### Quoted passage:
□ □ □
I'll bet that just about everyone reading this article has heard of Eric Clapton, The Who, and Bonnie Raitt. I would also guess that many of you know who BB King and Muddy Waters are. But, I would wager that not many have heard of Charlie Patton, Mississippi John Hurt, Reverend Gary Davis, or Blind Blake.

If you've never heard of these blues players, stop now, go to the Apple Music Store and listen to some of their preview tracks. If you like blues, I'm sure you'll enjoy these musicians and will be able to detect how their style has influenced modern players.

What does this have to do with your Mac? Well, it's not just my way of imposing musical tastes on others, or exposing these great players to as many people as possible -- well, sort of. But more importantly, it's this: in any domain, there are hidden gems that never reach our radar screens. In music we have examples such as Don Carlo Gesualdo and Jean-Joseph Cassanéa de Mondonville. In computing, there are many as well.

In this article I'll expose you to some truly useful programs that you may not know about. Then I'll show you how to incorporate them into your daily work.

So put on some of Mississippi John Hurt's music and let's get started!

GNU Screen -- Screen Manager with VT100/ANSI Terminal Emulation

Installation: Comes with Mac OS X

Imagine you use a laptop with little screen real estate. Wouldn't it be nice if you could overlay several shells within a single Terminal window, and access each individually? Or maybe you're running a process on your machine at work and would like to log in from home and check its progress. What about developing code at work, or maybe writing some papers, and being able to get back to the exact place you left off from any other computer -- all with one command?

If any of these things appeal to you, then GNU Screen is for you.

GNU Screen is an application, or window manager, that enables you to interact with many processes through a single terminal window. Basically, you create a new virtual terminal for each process, or session you wish to run. Each of these virtual terminals is layered in a single window so you only see one at a time. You use various screen commands to switch between windows. Screen handles the details of multiplexing the physical terminals between processes.

What does this give you? You now have a single terminal window that holds as many virtual sessions as you like. Screen enables you to easily switch between sessions without opening up lots of shells and cluttering your desktop.

If this is all you used screen for, you'd be missing its real power. The real strength of screen is you can setup virtual sessions on one machine and access them from any other machine. This enables you to work on one machine and continue working from anywhere else, without the hassle of reconstructing each session.

Sound interesting? Let's take a look at screen's basic commands and some examples.

Using Screen

Screen comes standard with your Mac OS X installation so you won't need to install anything new to use it.

To get a flavor for how screen works, let's use a simple example. Imagine each morning when you get to work, you run the same programs -- say emacs for coding, pine for mail, lynx for text-based web surfing, and slrn for news reading. You set this up using screen. (Note: you can install these programs using Fink if necessary.)
□ □ □
### Problems to work on:
**1)** In the GNU Screen article, which program does the author name for reading news?
**2)** Repeat the GNU Screen article from "If this is all" to "and some examples.".

### Source data:
□ □ □
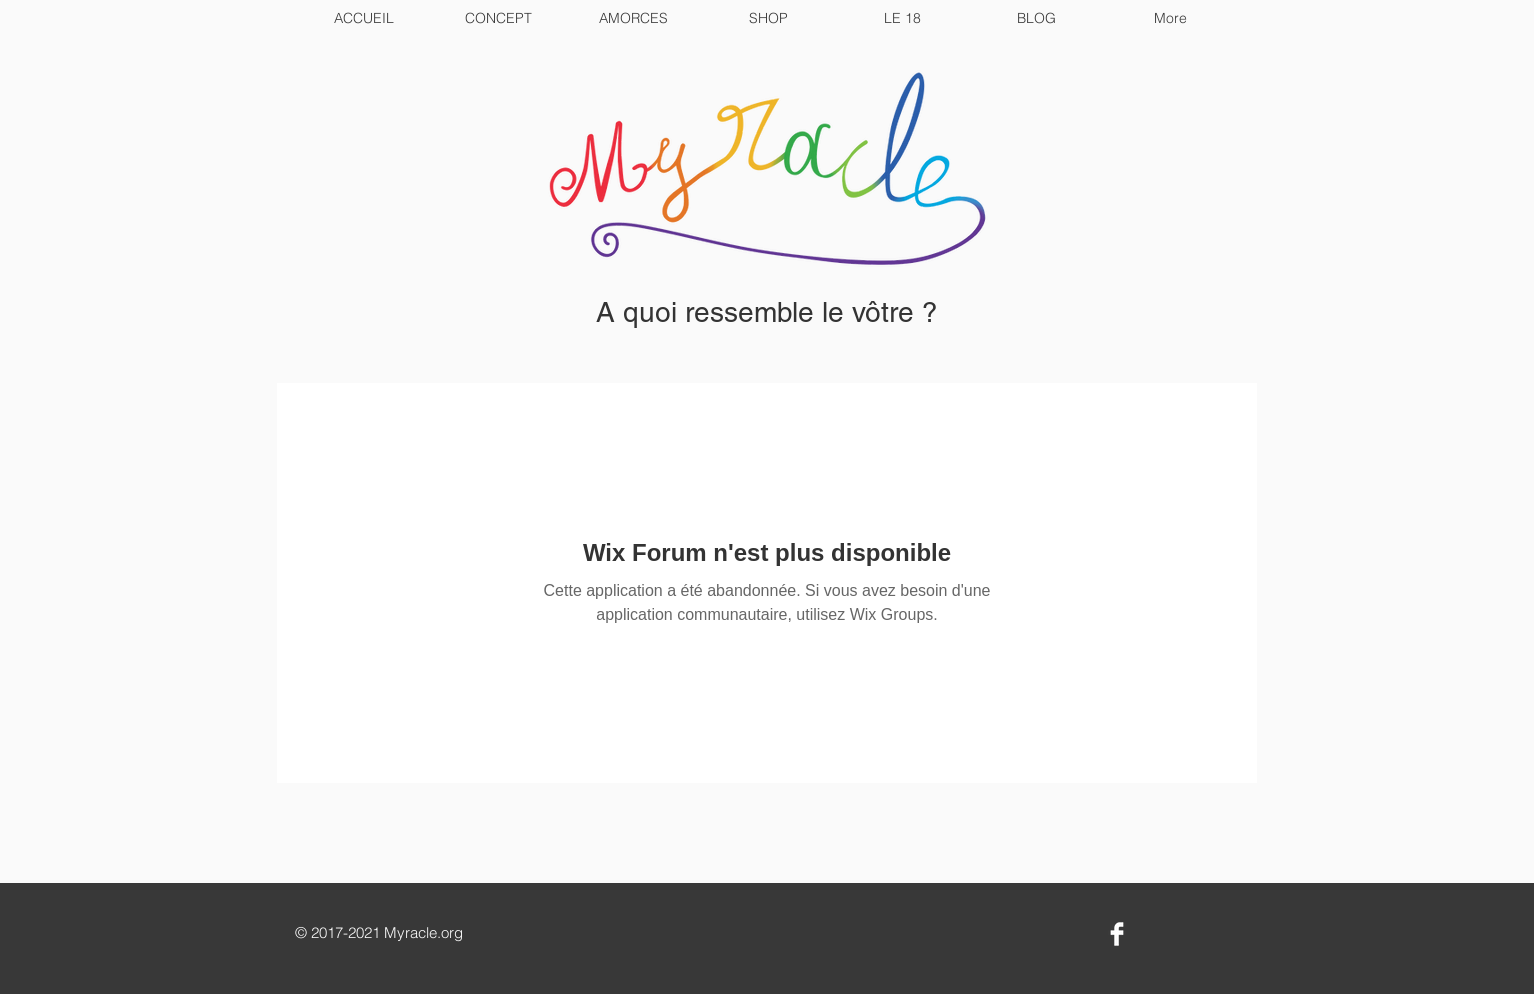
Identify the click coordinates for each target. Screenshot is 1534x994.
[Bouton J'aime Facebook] (1182, 936)
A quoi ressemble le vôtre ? (767, 312)
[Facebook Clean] (1117, 934)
□ □ □
### Answers to the exercises:
**1)** slrn

**2)**
If this is all you used screen for, you'd be missing its real power. The real strength of screen is you can setup virtual sessions on one machine and access them from any other machine. This enables you to work on one machine and continue working from anywhere else, without the hassle of reconstructing each session.

Sound interesting? Let's take a look at screen's basic commands and some examples.